Generasi muda tidak lagi memiliki visi yang jelas alias jadi pembebek sejati. Demam Korea melepaskan identitas pemuda khususnya para muslimah yang sesungguhnya. Situs pornografi banyak diakses para pemuda berusia belia. Belum lagi aksi tawuran yang kini marak. Ini menjadi bukti bahwa kualitas generasi telah menurun. Mereka cenderung berpikir pendek dan pragmatis hanya mengejar keuntungan.
Sistem kapitalisme pun mengerdilkan perempuan sebagai alat ekonomi. Perempuan diberdayakan secara fisik di segala bidang.
Tingginya konsumtif mendorong proses produksi dan memaksa perempuan untuk memenuhi kebutuhan konsumtifnya sehingga tidak bergantung pada pria.
Konspirasi negara-negara kapitalis juga menyerang para pemuda Indonesia. Seperti yang dituturkan dr Faizatur Rosyidah Lajnah Khusus Intelektual MHTI. Berangkat dari teori ledakan penduduk Robert Maltus.
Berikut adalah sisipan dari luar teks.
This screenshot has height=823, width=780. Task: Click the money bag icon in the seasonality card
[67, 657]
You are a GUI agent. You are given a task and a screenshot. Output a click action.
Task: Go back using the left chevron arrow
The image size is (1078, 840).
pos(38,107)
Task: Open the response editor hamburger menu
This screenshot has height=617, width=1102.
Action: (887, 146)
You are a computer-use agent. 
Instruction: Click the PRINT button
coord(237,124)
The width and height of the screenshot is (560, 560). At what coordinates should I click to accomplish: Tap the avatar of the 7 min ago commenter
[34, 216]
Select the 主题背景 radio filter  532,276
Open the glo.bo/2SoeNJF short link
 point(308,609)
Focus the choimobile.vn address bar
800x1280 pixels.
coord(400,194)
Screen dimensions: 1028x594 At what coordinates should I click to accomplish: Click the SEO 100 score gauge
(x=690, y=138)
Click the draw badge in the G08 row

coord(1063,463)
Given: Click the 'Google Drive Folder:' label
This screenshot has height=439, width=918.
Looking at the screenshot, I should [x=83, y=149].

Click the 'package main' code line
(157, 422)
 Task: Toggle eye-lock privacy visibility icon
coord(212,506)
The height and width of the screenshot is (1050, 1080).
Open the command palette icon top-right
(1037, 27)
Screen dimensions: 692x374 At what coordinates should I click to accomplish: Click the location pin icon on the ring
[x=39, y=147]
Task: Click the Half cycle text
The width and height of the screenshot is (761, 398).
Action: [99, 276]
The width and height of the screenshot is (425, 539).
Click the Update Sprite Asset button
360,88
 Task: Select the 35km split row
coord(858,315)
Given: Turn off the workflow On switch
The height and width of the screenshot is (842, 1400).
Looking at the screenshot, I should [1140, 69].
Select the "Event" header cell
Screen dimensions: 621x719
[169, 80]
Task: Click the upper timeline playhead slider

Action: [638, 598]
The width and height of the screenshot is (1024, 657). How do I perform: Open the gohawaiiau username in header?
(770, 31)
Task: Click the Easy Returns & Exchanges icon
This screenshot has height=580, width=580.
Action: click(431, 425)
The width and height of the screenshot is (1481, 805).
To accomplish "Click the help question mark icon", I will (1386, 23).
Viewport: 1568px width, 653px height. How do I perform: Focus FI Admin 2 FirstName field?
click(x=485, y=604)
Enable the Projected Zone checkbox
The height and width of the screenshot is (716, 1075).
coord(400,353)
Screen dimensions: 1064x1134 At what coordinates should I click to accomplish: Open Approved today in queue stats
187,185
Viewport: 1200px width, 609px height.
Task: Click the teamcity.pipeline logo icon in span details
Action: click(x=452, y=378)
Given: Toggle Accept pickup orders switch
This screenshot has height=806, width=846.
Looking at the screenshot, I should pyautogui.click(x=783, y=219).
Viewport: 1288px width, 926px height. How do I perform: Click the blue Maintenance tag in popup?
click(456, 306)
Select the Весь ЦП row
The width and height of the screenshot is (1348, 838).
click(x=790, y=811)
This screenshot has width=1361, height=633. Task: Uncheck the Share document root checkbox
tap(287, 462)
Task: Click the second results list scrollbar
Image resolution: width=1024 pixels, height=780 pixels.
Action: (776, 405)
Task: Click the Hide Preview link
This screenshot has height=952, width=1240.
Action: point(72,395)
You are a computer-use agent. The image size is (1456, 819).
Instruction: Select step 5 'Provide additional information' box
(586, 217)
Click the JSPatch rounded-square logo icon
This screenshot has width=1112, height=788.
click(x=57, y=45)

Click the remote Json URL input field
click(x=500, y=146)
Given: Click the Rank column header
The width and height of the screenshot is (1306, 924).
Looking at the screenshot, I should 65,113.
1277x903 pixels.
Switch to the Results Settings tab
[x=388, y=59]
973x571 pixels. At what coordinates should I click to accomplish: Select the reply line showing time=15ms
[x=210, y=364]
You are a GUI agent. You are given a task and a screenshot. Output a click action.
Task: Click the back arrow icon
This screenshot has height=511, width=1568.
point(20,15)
Negara Barat memberi stigma bahwa ledakan penduduk di negara berkembanglah yang menyebabkan kemiskinan.
“Faktanya dunia tidak mengalami ledakan penduduk. Pangan cukup, tapi habis dikonsumsi negara Barat. Mereka mengonsumsi lebih dari 50 persen tapi hanya memproduksi 20 persen. Konsumsi energinya melampui kemampuan energi China dan India. Barat-Amerika dan Eropa mengonsumsi 80 persen kekayaan dunia,” terang Faizah.
Program keluarga berencana yang sebelumnya ditujukan untuk mengontrol populasi penduduk kini dibalut dengan kampanye kesehatan reproduksi yang menyesatkan. Alih-alih mengurangi ledakan penduduk, justru sebagai bentuk genosida mental dan sosial terhadap pemuda-pemudi muslim.
Alih-alih bertanggung jawab penuh mengembalikan potensi para pemuda, pemerintah justru menyiapkan program pembangunan yang semakin memangkas potensi generasi muda. Program itu merupakan program dunia yang diserukan UN-Women yang dikenal dengan Full Participation Age (Abad Partisipasi Penuh). Ada dua prioritas utama dalam program itu yang harus ada dalam setiap program pembangunan suatu negara. Yaitu pemberdayaan ekonomi dan politik bagi perempuan. Di sisi lain, pemberdayaan itu memiliki konsekuensi untuk meninggalkan peran perempuan sebagai ibu bagi anak-anaknya maupun generasi bangsa ini. Sebab, keduanya tidak memberikan dampak ekonomi dan politik yang signifikan.
Akibatnya, kerusakan generasi pun menjadi sebuah keniscayaan Potensi strategis seharusnya tidak boleh dibajak atas nama program apapun yang berasal dari sistem kufur kapitalisme. Potensi tersebut akan terpancar kuat dan benar jika mereka dididik dan dibesarkan dalam lingkungan keluarga. Ayah, ibu dan anak-anak mengikuti peran masing-masing sesuai ketetapan Allah.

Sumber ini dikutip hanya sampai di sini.